▸ **Exercise description**
Below are lines of records; copy exactly those from the one containing "Task: Tick the" through the one containing "Given: Close the 内容管理 tab", leaving the pictures behind.

Stored data:
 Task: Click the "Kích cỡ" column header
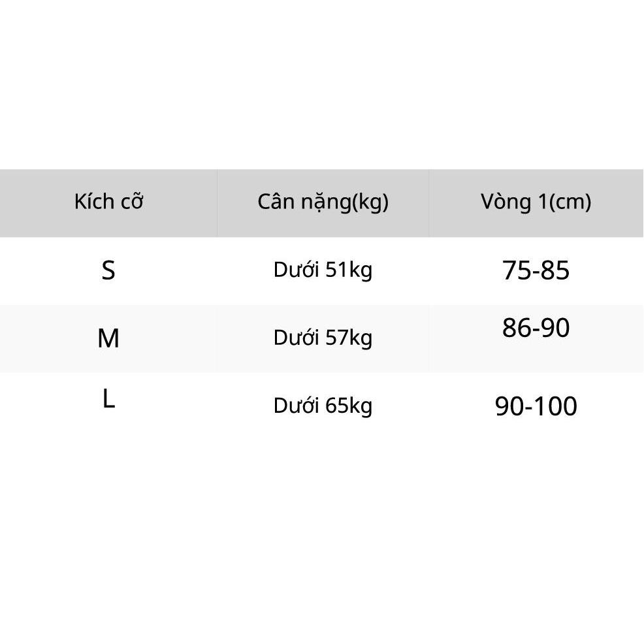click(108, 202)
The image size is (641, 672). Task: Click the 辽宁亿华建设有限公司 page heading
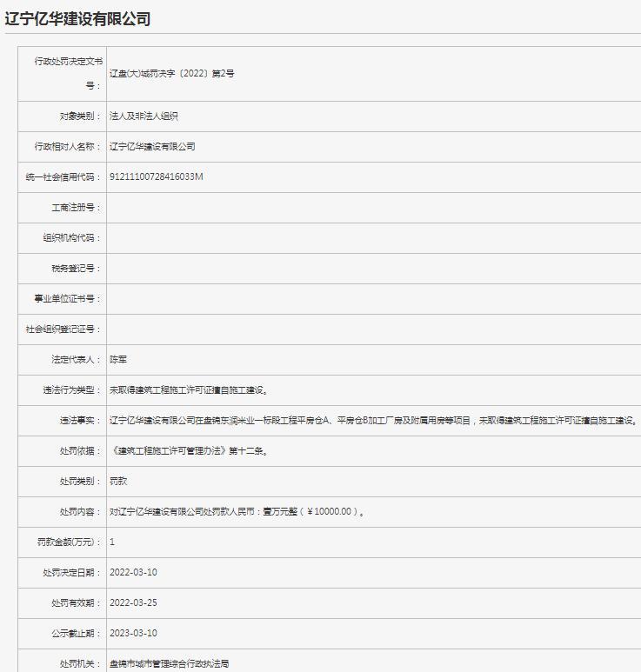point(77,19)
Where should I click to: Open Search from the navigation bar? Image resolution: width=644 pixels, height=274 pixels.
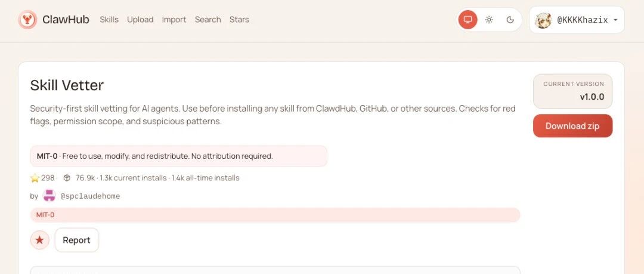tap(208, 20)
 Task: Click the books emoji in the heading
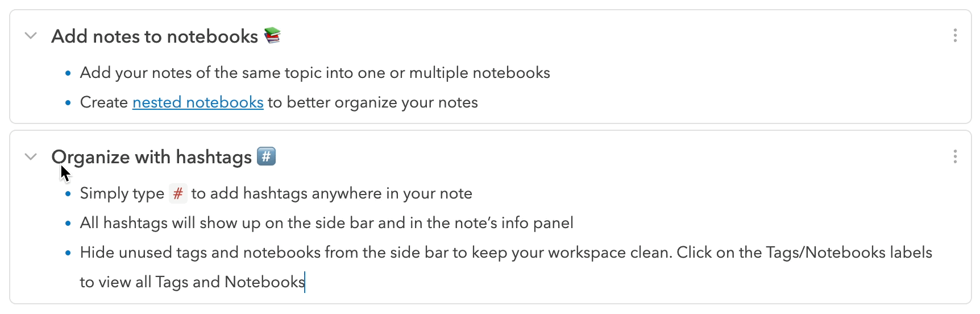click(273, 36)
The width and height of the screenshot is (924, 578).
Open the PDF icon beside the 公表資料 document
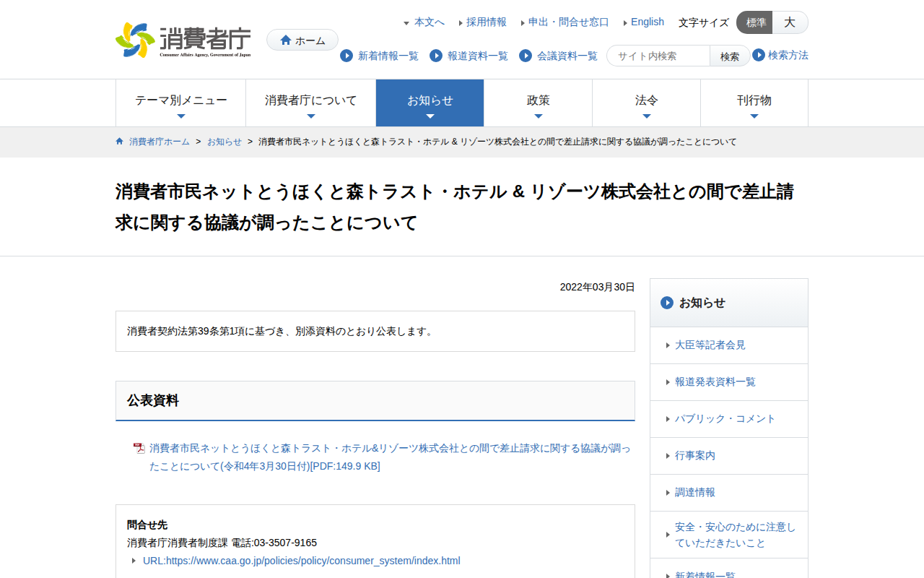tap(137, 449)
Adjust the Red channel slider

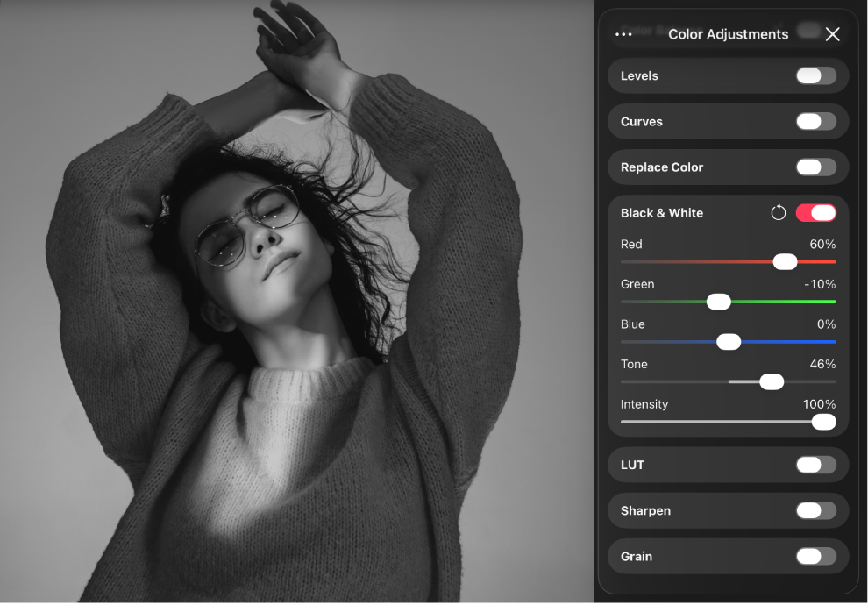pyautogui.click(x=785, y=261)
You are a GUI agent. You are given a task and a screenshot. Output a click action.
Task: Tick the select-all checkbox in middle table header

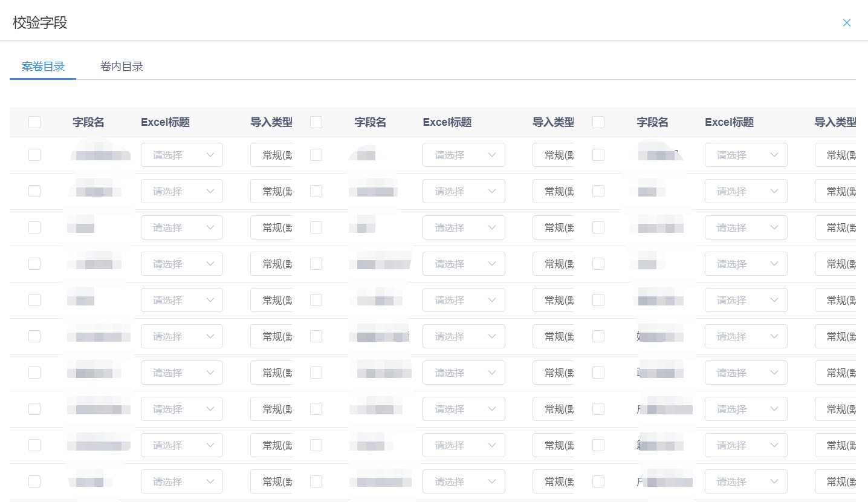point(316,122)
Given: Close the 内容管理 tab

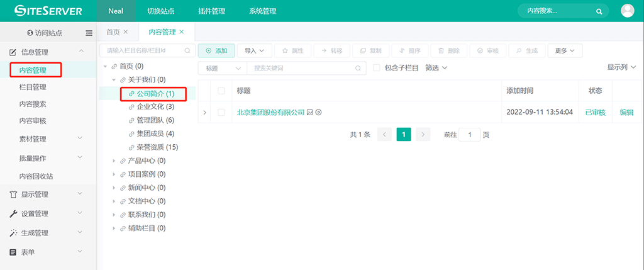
--
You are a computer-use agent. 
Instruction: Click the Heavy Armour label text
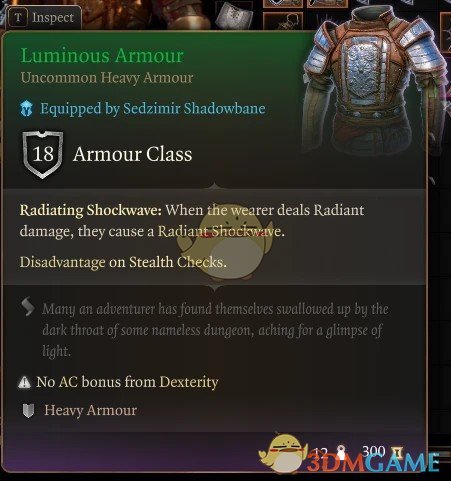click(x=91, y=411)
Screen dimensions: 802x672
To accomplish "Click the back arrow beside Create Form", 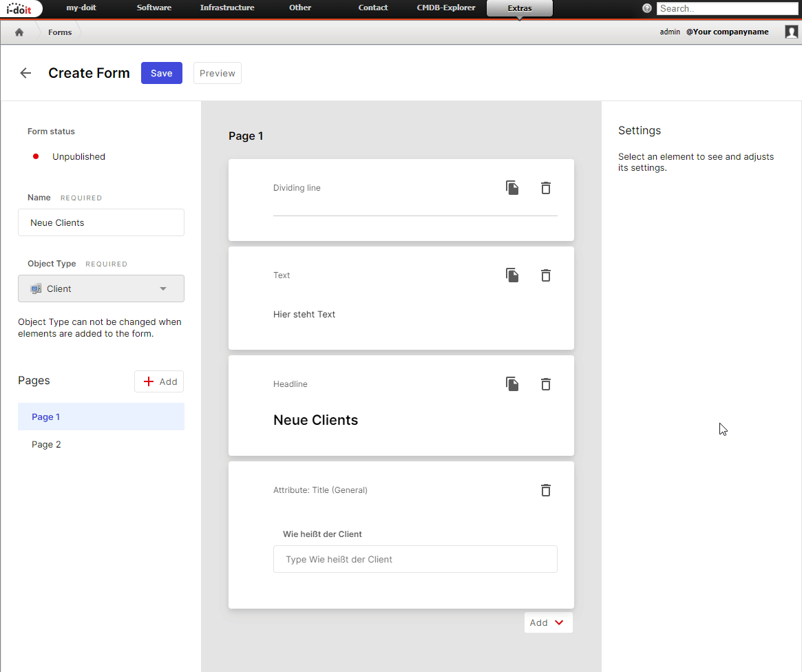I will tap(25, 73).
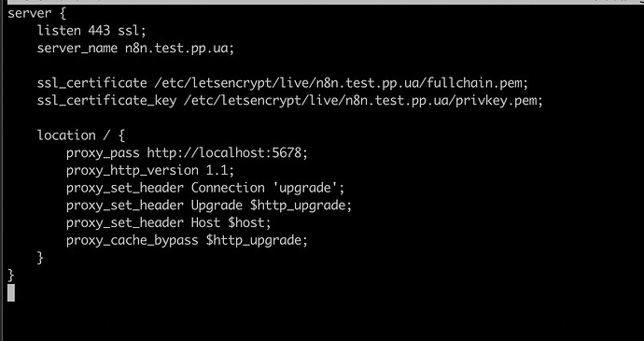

▸ **Answer to this problem**
Task: Tick the select-all checkbox in middle table header

point(316,122)
Given: Close the 内容管理 tab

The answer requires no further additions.